O papel fundamental dos habitats na proteção costeira

Um estudo da Universidade Federal Fluminense, publicado na ScienceDirect, destaca o papel fundamental dos habitats. O trabalho alerta que cerca de 60% da costa do Rio de Janeiro apresenta níveis intermediários ou altos de vulnerabilidade às mudanças climáticas.

erosão costeira
Imagem, www.jornalagito.com.

O risco cresce com a elevação do nível do mar, ressacas – a primeira de 2026 deixou reféns as praias da região Sul – e tempestades mais intensas. Segundo Igor Rodrigues Henud, principal autor, as zonas costeiras têm grande peso social e ambiental. Por isso, o poder público precisa adotar medidas preventivas e de mitigação. Essas ações reduzem danos causados pela erosão e pelas inundações costeiras.

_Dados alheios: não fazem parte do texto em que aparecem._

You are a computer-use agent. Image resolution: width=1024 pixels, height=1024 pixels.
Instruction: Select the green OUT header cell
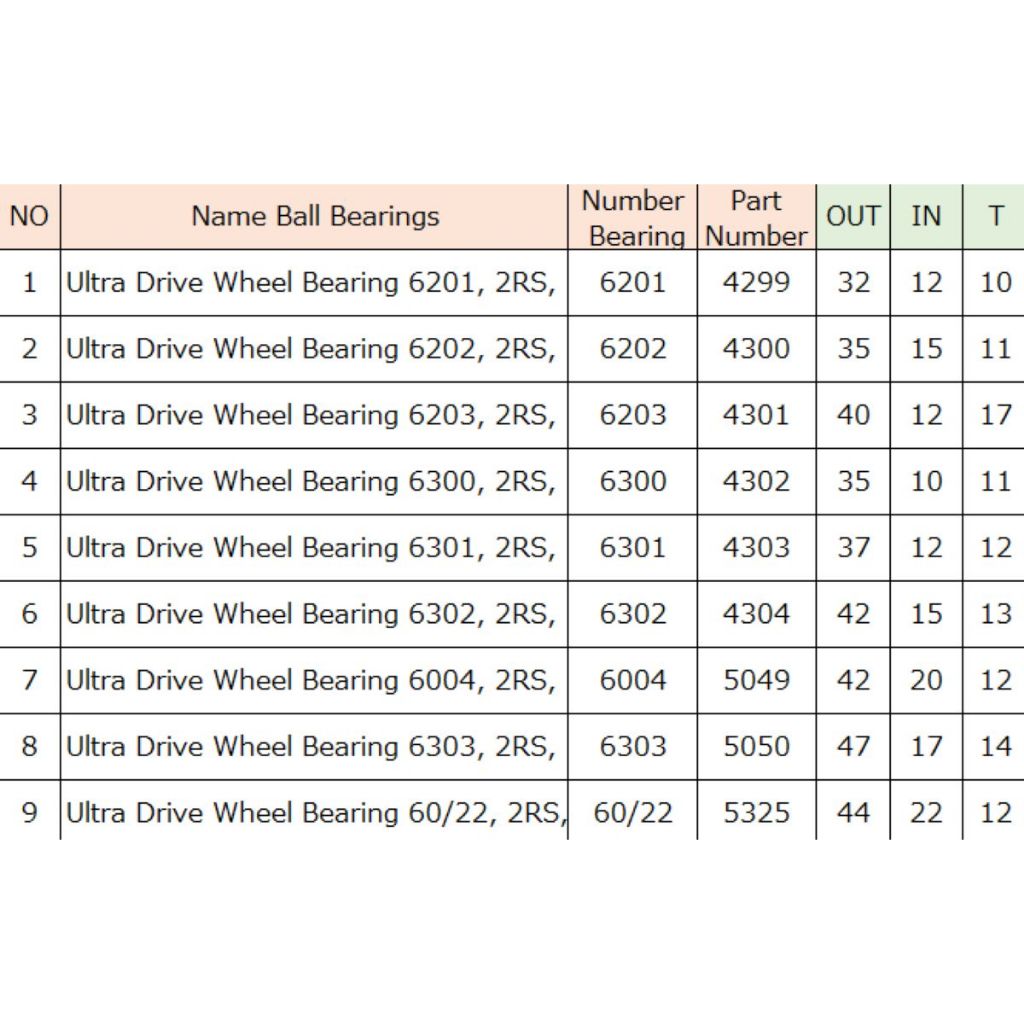853,216
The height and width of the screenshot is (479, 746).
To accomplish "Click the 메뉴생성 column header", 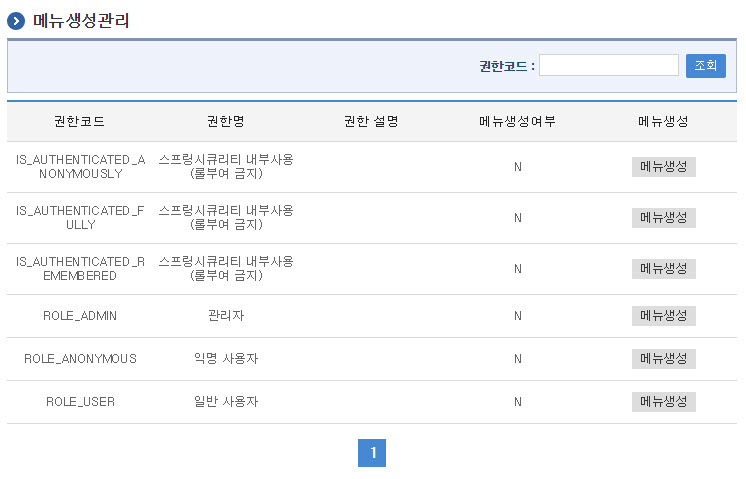I will (x=663, y=122).
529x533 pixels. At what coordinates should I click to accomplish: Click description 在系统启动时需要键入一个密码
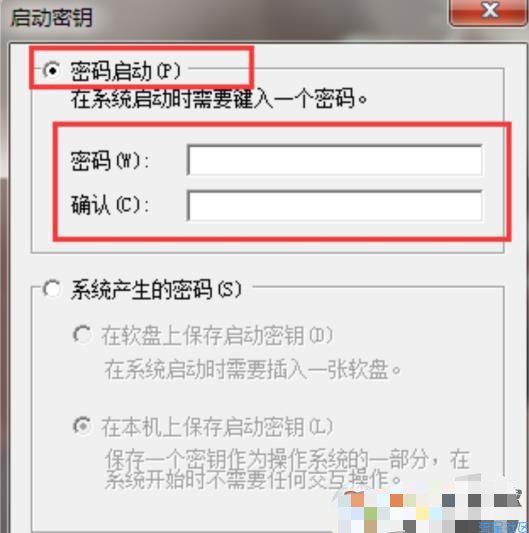(x=219, y=99)
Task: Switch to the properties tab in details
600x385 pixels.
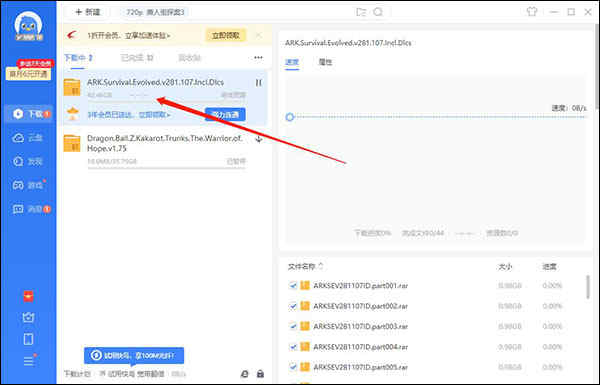Action: (325, 62)
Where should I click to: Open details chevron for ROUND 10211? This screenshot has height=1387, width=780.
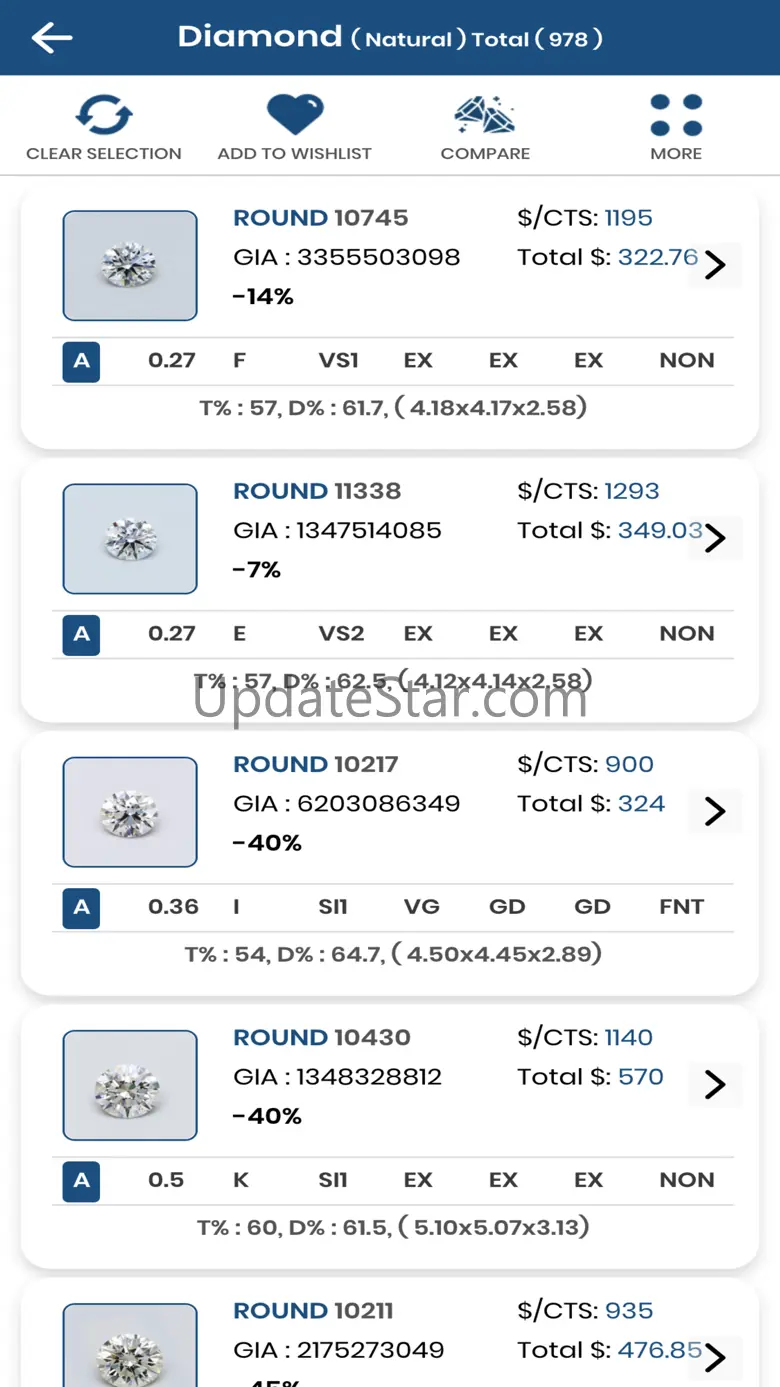[714, 1357]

O ameaçado litoral brasileiro

A erosão costeira ameaça 60% do litoral do País segundo o professor Dieter Muehe, em podcast gravado para este site. Isso se deve a fatores naturais aliado à ocupação irregular, desordenada, provocada sobretudo pela especulação imobiliária, e à infraestrutura pública colocada sobre os habitats de proteção da costa como restingas, dunas e manguezais. Este cenário se agrava com a elevação do nível do mar e com eventos extremos cada vez mais fortes e frequentes.

Já comentamos por aqui a ‘moda’ que tem seu epicentro no litoral de Santa Catarina, ou seja, as inúteis engordas de praias que não resolvem a questão, como alertaram especialistas da UFSC em Notas Técnicas ignoradas pelo poder público. O documento explica a formação, o funcionamento do sistema praial, e mostra de maneira didática como a ocupação humana mal feita, desordenada, é a responsável pelo fenômeno.

Resumindo bastante, eis o que dizem: Construções no supralitoral — casas, prédios, restaurantes, estradas — destroem e fragmentam habitats. Bem como poluem e alteram o sistema praial. A ocupação intensa bloqueia a circulação de sedimentos, causa déficit no entremarés e sublitoral e acelera a erosão, inclusive no próprio supralitoral’.

‘A soma de impactos locais, da redução de sedimentos, da elevação do mar e de eventos extremos reduz os benefícios que as praias oferecem. A prova está nos desabamentos de muros, estradas, casas, restaurantes e hotéis — e na faixa de areia cada vez mais estreita para o lazer’.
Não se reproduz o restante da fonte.